● Exercise directions: Reproduce word for word the part of the forum thread about buying gold and silver that runs from "## sideKahr (Oct" down to "work for them.)".

● Excerpted passage:
--------------------------------
# best websites to buy gold and silver from?



## ghostman (Dec 11, 2014)

What are the best sites to buy gold and silver coins from?


----------



## Chiefster23 (Feb 5, 2016)

Jmbullion.com


----------



## A Watchman (Sep 14, 2015)

Compare them all at any given moment, right here:

https://comparesilverprices.com/


----------



## sideKahr (Oct 15, 2014)

Don't buy from a website. Find a brick-and-mortar dealer, and buy there. Establish a relationship with that business so that you have a place to sell your PM, but not a cozy one. In other words, remain anonymous. Pay cash. The fewer records where gold is involved, the better.


----------



## preppermyA (Aug 19, 2017)

If you buy them online, set it up so you can mail a USPS money order. 
Money Metals Exchange is one place that does it. (NO, I don't work for them.)


----------



## Stick (Sep 29, 2014)

Got most of mine from streams and rivers in California, Oregon, Montana, Colorado, Alaska, and a particular culvert under a road in Wyoming. That corrugated culvert material was like a giant 100' sluice box that apparently no one had ever thought to scoop it up in a bucket, spirit it back to camp, and pan it out. Rich doin's. I always pack a gold pan when hunting. You just never know. Check out Gold Prospectors' Association of America (GPAA). Go go go go go gold fe fe fe fe fever.


----------



## redhawk (May 7, 2014)

Provident metals.


----------



## 7052 (Jul 1, 2014)

redhawk said:


> Provident metals.


+1 for Provident Metals.


----------



## Winston Smith (Oct 21, 2017)

I just buy mine from eBay. I look up the daily spot price, and figure out who has the lowest mark-up. As long as the seller has a decent rating and good volume, we're golden. 
I'm not too worried about an electronic footprint. After the EMP or grid collapse, the MIBs will be working out of spiral notebooks anyway.


----------



## preppermyA (Aug 19, 2017)

Go to The precious metals dealer directory: Bullion.Directory to check out various sellers' ranking.


----------



## A Watchman (Sep 14, 2015)

A Watchman said:


> Compare them all at any given moment, right here:
> 
> https://comparesilverprices.com/


Why do I keep on having to give ya guys this link? It has a comparison of the immediate pricing from the major players. Must be because of all the greenhorn rookies, huh?

https://comparesilverprices.com/


----------



## CoveyLeader (Dec 3, 2017)

Bigger question is why? Take your FRN's and turn them into tangible storable prep items.


----------



## A Watchman (Sep 14, 2015)

CoveyLeader said:


> Bigger question is why? Take your FRN's and turn them into tangible storable prep items.


Ya need to do some more in depth studying regarding history and a fiat currency ...... I'll give you a hint .... a hedge.
--------------------------------
● Data segment:
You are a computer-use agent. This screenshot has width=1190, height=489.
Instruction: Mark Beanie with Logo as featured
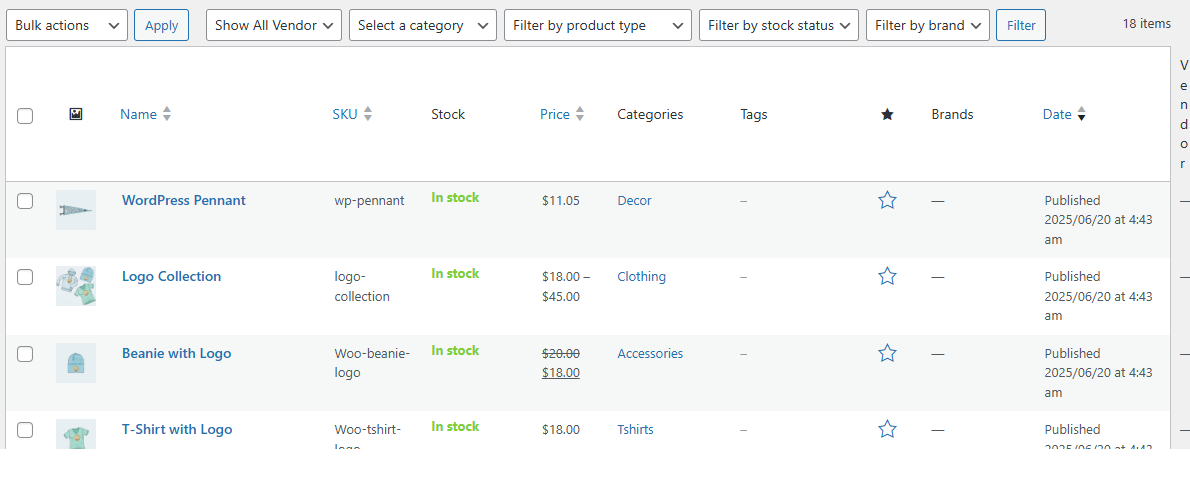click(x=887, y=353)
--------------------------------
● Exercise answer:
## sideKahr (Oct 15, 2014)

Don't buy from a website. Find a brick-and-mortar dealer, and buy there. Establish a relationship with that business so that you have a place to sell your PM, but not a cozy one. In other words, remain anonymous. Pay cash. The fewer records where gold is involved, the better.


----------



## preppermyA (Aug 19, 2017)

If you buy them online, set it up so you can mail a USPS money order. 
Money Metals Exchange is one place that does it. (NO, I don't work for them.)